In assenza di una richiesta specifica, Juncker potrà andarsene in Australia tranquillo. Relativamente. Il portavoce Ue per la Concorrenza ha affermato che fino al 2013, cioè sino a quando Juncker era premier in Lussemburgo, il dialogo fra Bruxelles e il granducato è stata difficile. «In questi ultimi mesi la Commissione ha potuto contare su una miglior cooperazione con il Lussemburgo – ha assicurato -, così ora ci aspettiamo di ricevere ulteriori informazioni necessarie per continuare l’indagine nella sua pienezza». Un impegno per il futuro aiuterebbe, ma cosa dire del comportamento del passato? Le misure fiscali erano in buona parte legali. Juncker è contestato per aver apertamente l’elusione mentre adesso è fra coloro che chiedono agli stati di tenere salda la stretta sui debiti. Un bersaglio mobile, in effetti.
Fonti concordanti riferiscono di irritazione tedesca. La cancelliera Merkel ha accettato con riluttanza la nomina di Juncker alla guida della Commissione, però adesso preferirebbe evitare una crisi istituzionale, insidiosa nell’attuale clima di euroscetticismo galoppante.

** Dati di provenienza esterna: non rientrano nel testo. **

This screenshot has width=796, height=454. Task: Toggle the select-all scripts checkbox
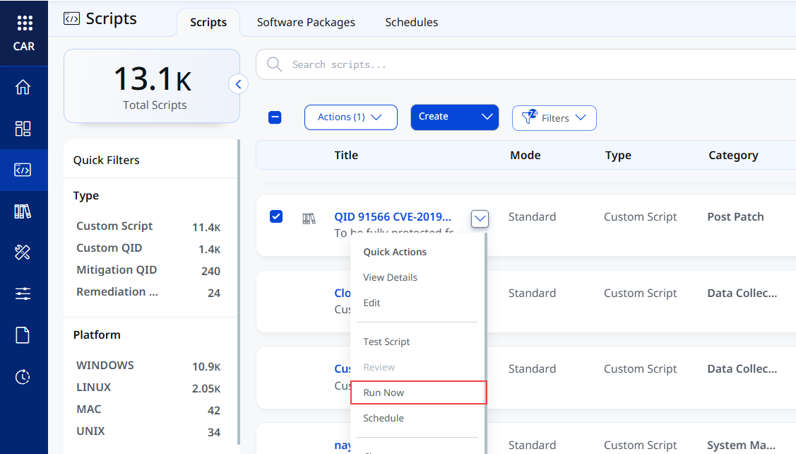tap(275, 117)
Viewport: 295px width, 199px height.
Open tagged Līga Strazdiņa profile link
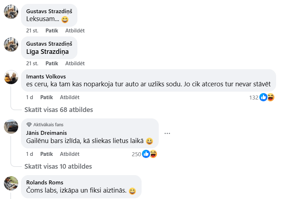[x=47, y=52]
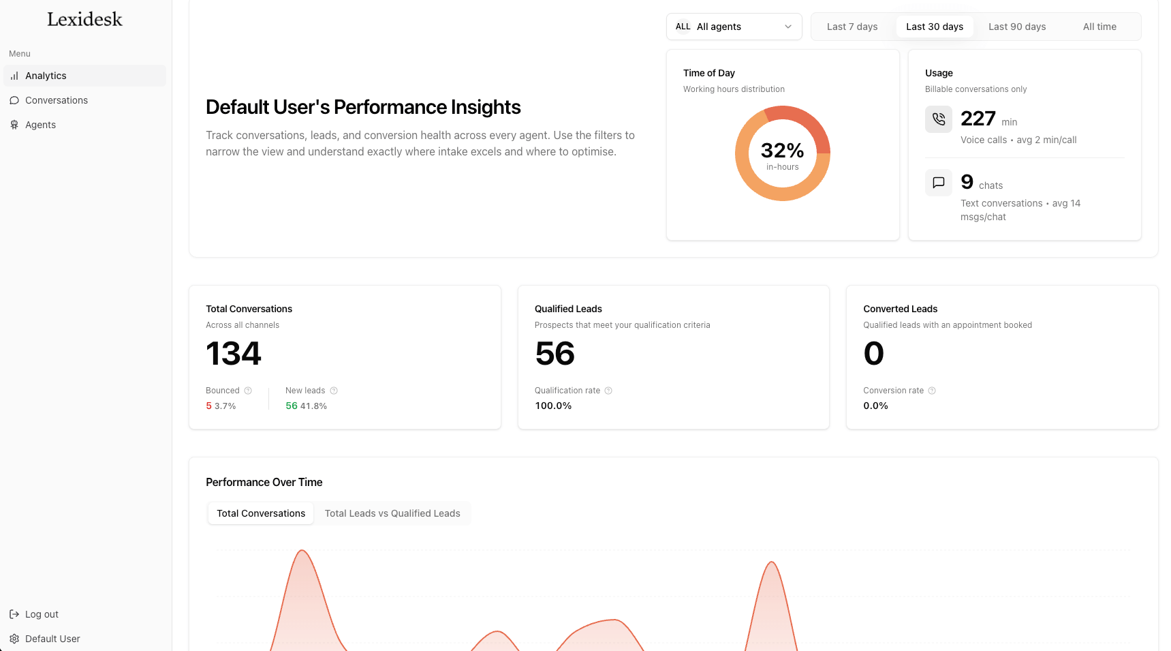Viewport: 1171px width, 651px height.
Task: Click the Lexidesk logo
Action: (84, 19)
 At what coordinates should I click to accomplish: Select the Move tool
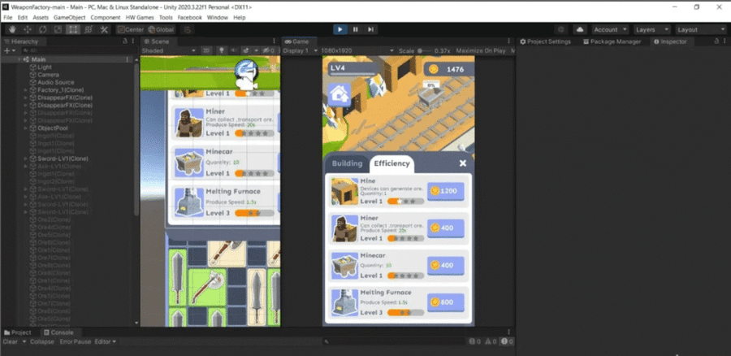[x=26, y=29]
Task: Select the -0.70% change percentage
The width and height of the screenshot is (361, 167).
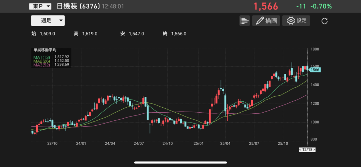Action: [x=321, y=6]
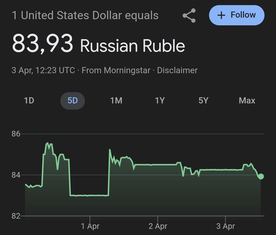
Task: Click the 86 gridline label
Action: coord(16,134)
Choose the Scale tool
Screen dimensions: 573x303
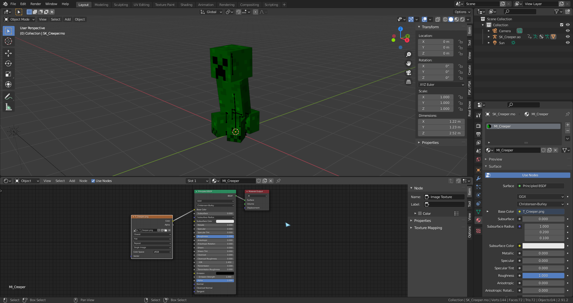click(x=8, y=74)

Si parla di contatti telefonici fra il lussemburghese e Berlino, ma le conferme sono indirette. Quel che è certo è Juncker non potrà tacere a lungo. Prima o poi dovrà dir la sua. Il campo neutro di Brisbane potrebbe dargli l’occasione giusta. Per allontanare la palla dalla porta. Certo non per vincere la partita.